[Dataset entries]
_ _ _ _
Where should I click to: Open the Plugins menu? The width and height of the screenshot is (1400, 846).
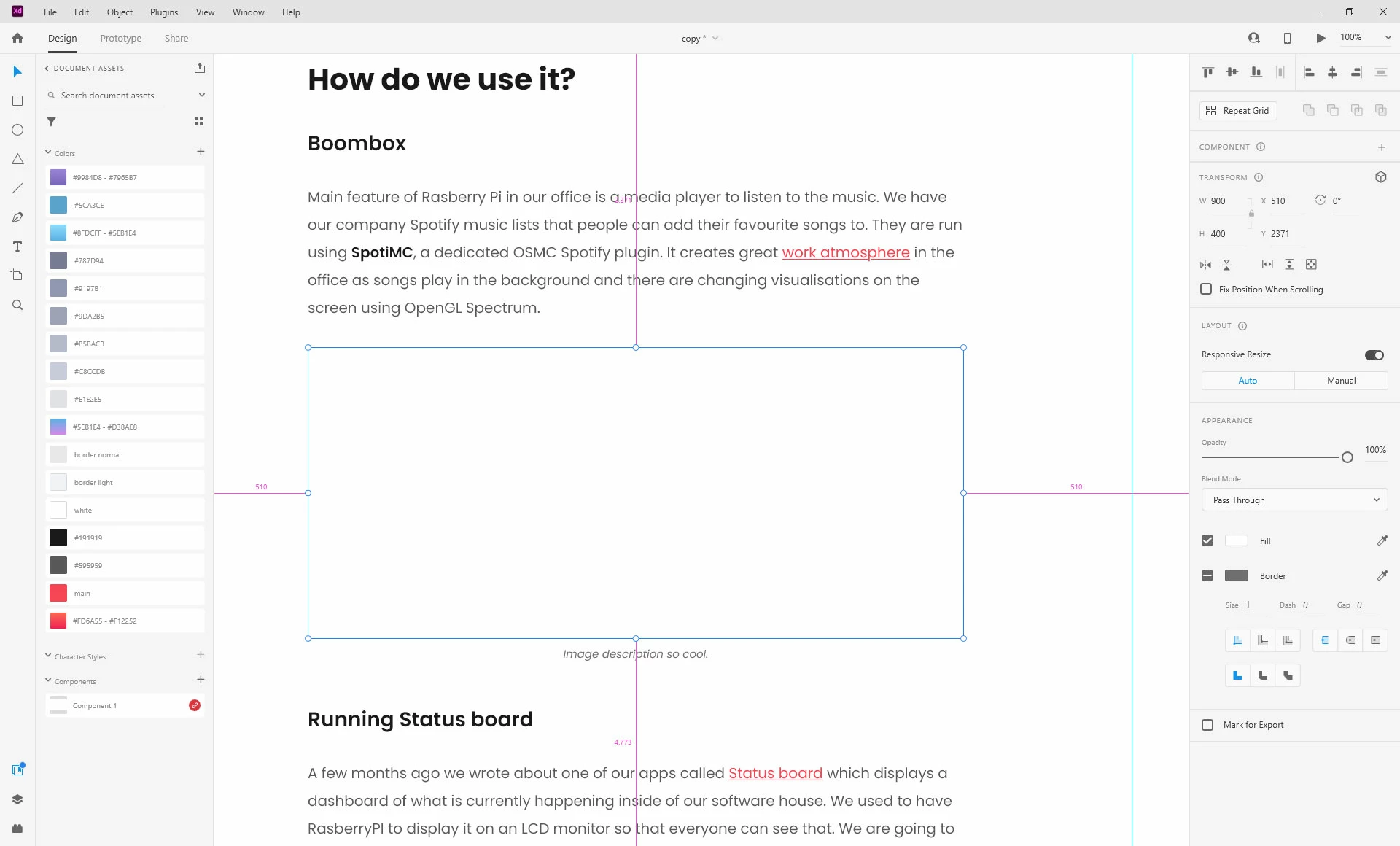pos(163,12)
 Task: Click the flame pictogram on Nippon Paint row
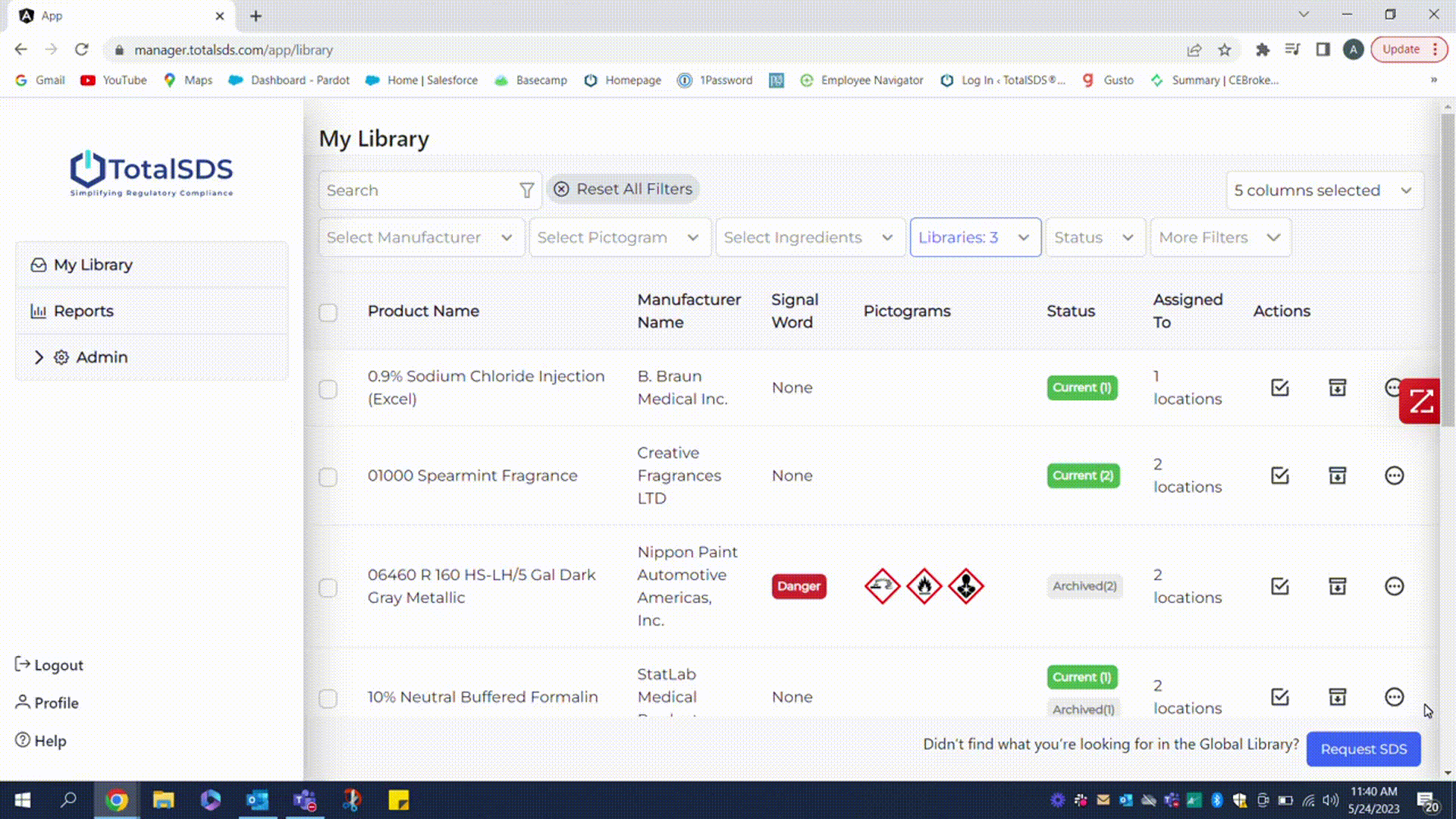click(924, 586)
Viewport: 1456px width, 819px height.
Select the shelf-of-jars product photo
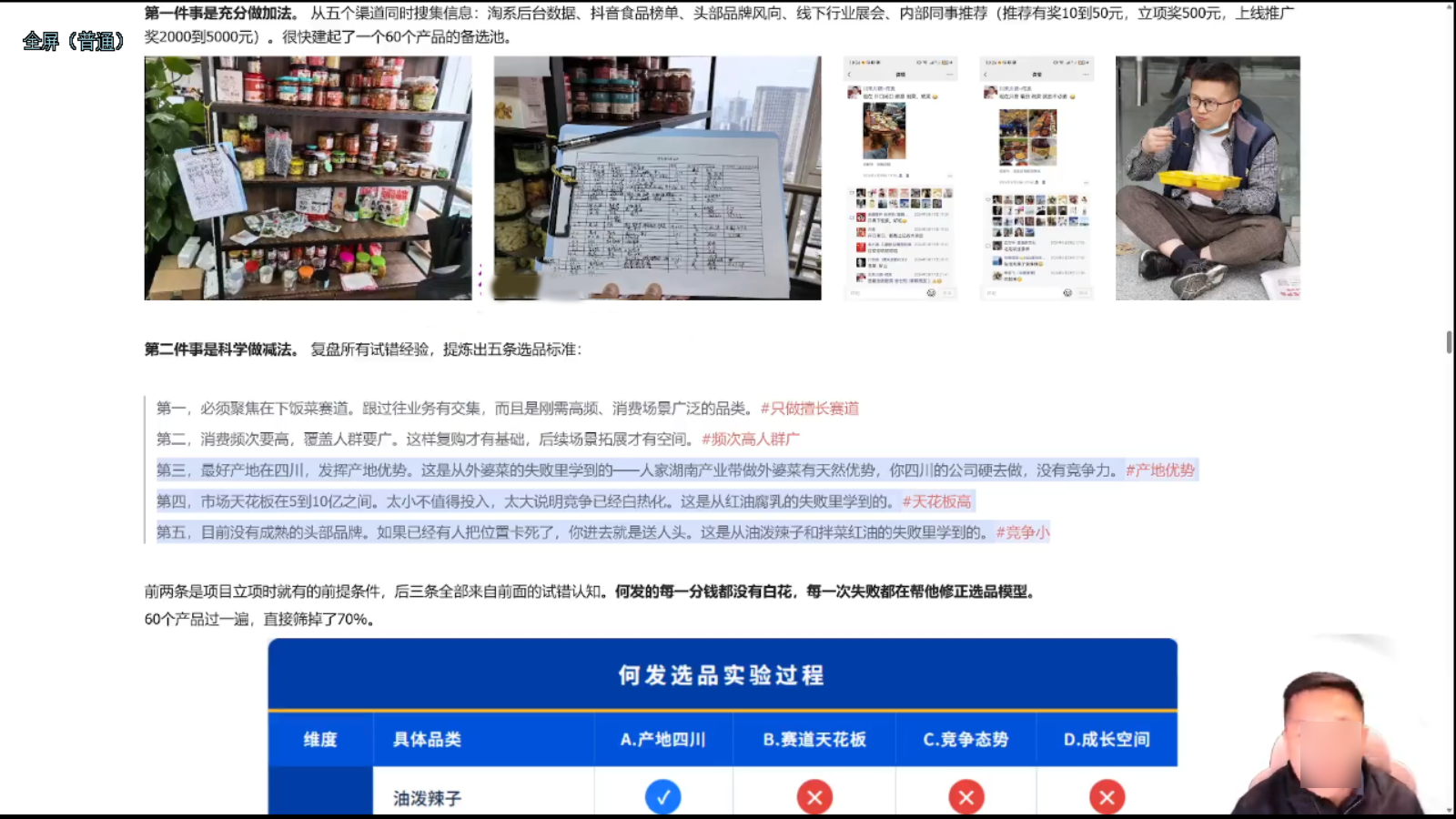click(x=307, y=178)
_ _ _ _
In the copy, include no pictures; otherwise transcribe the entries exactly.

--- RESPONSE TO THE EXERCISE ---
Where should I click to: Open the Plugins menu? The width and height of the screenshot is (1400, 846).
pos(163,12)
 Task: Click the flame pictogram on Nippon Paint row
click(924, 586)
Viewport: 1456px width, 819px height.
Select the shelf-of-jars product photo
click(x=307, y=178)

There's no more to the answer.